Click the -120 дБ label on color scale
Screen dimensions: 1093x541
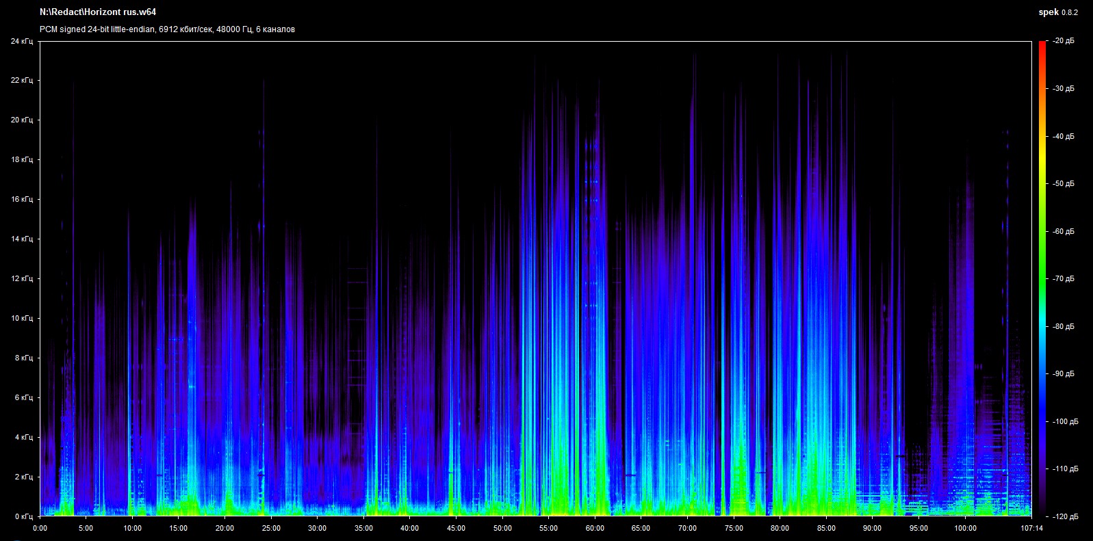1065,516
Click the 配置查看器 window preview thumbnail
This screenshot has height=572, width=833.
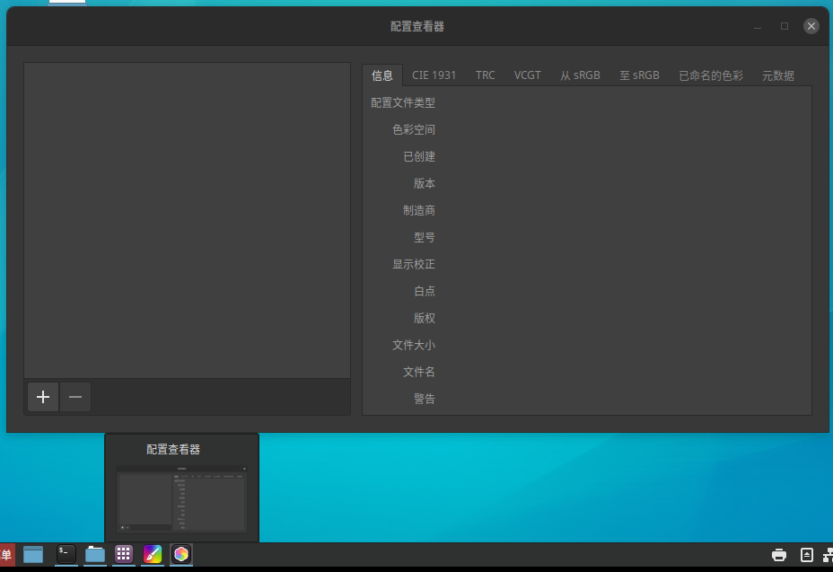click(x=181, y=499)
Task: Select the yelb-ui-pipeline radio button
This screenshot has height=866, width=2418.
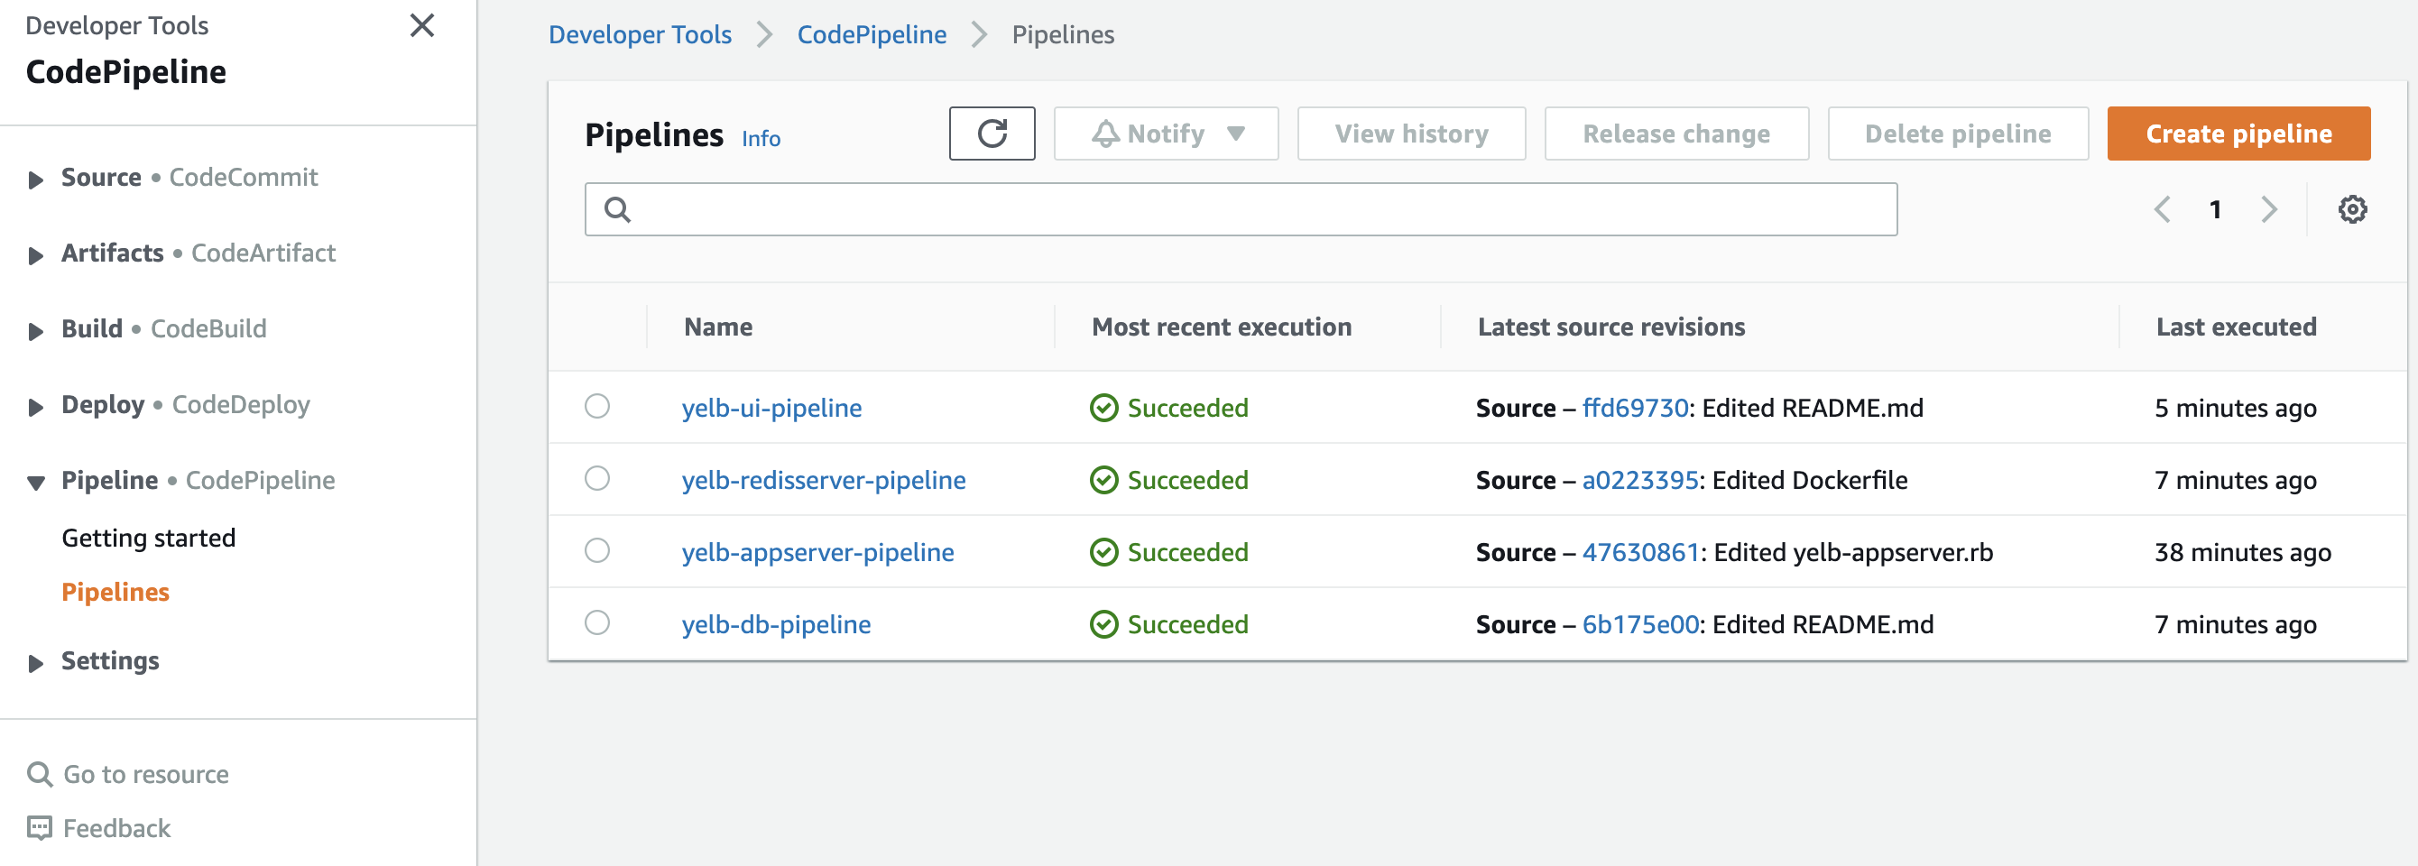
* * * * * * *
__Exercise aim__: The whole listing, pictures excluded, should be output exactly.

__Completed exercise__:
Click the -120 дБ label on color scale
Screen dimensions: 1093x541
1065,516
Click the 配置查看器 window preview thumbnail
This screenshot has height=572, width=833.
click(x=181, y=499)
Task: Select the yelb-ui-pipeline radio button
This screenshot has height=866, width=2418.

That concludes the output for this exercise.